Construction Spending increased 0.4% in December

The Census Bureau reported that overall construction spending increased in December:

The U.S. Census Bureau of the Department of Commerce announced today that construction spending during December 2014 was estimated at a seasonally adjusted annual rate of $982.1 billion, 0.4 percent above the revised November estimate of $978.6 billion. The December figure is 2.2 percent above the December 2013 estimate of $961.2 billion. ... The value of construction in 2014 was $961.4 billion, 5.6 percent above the $910.8 billion spent in 2013.

Both private and public spending increased in December:

Spending on private construction was at a seasonally adjusted annual rate of $698.6 billion, 0.1 percent above the revised November estimate of $698.2 billion. ...



In December, the estimated seasonally adjusted annual rate of public construction spending was $283.5 billion, 1.1 percent above the revised November estimate of $280.4 billion.

emphasis added

Note: Non-residential for offices and hotels is increasing, but spending for oil and gas is generally declining. Early in the recovery, there was a surge in non-residential spending for oil and gas (because prices increased), but now, with falling prices, oil and gas is a drag on overall construction spending.



As an example, construction spending for lodging is up 18% year-over-year, whereas spending for power (includes oil and gas) construction peaked in mid-2014 and is down 8% year-over-year (and will fall further in the coming months).

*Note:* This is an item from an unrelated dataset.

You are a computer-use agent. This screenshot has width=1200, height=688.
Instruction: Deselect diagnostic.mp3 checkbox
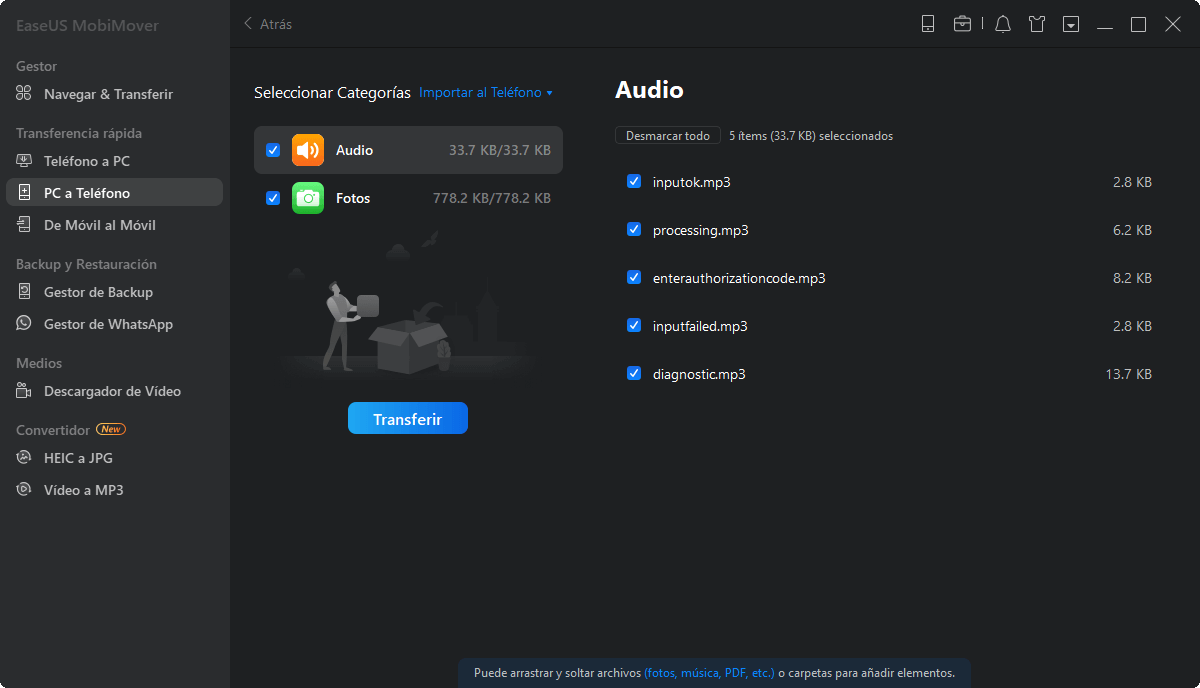pos(634,373)
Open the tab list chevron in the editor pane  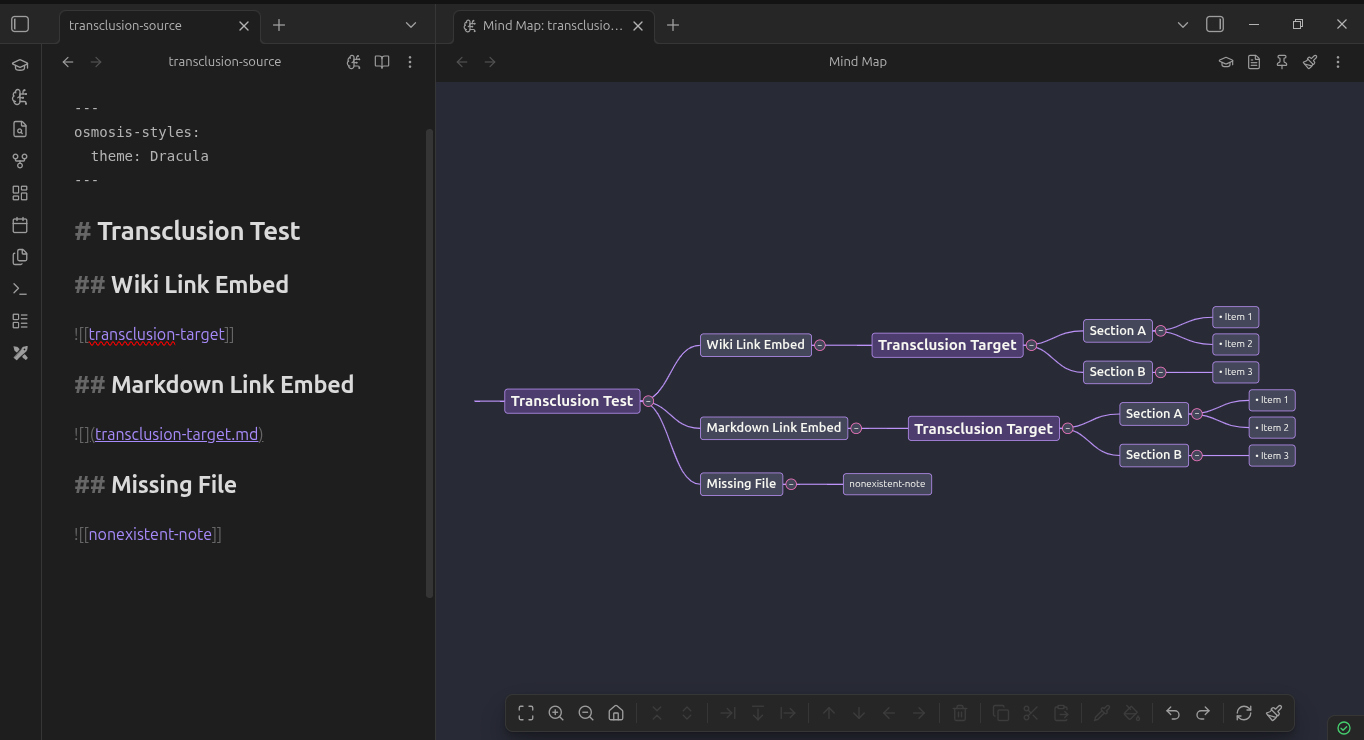[410, 25]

Private Construction Spending Click on graph for larger image.



This graph shows private residential and nonresidential construction spending, and public spending, since 1993. Note: nominal dollars, not inflation adjusted.



Private residential spending is 48% below the peak in early 2006 - but up 53% from the post-bubble low.



Non-residential spending is 16% below the peak in January 2008, and up about 55% from the recent low.



Public construction spending is now 13% below the peak in March 2009 and about 9% above the post-recession low.



Private Construction Spending The second graph shows the year-over-year change in construction spending.



On a year-over-year basis, private residential construction spending is down 4%. Non-residential spending is up 5% year-over-year. Public spending is up 7% year-over-year.



Looking forward, all categories of construction spending should increase in 2015. Residential spending is still very low, non-residential is starting to pickup (except oil and gas), and public spending has probably hit bottom after several years of austerity.



This was below the consensus forecast of a 0.6% increase, however there were some minor upward revisions to spending in October and November.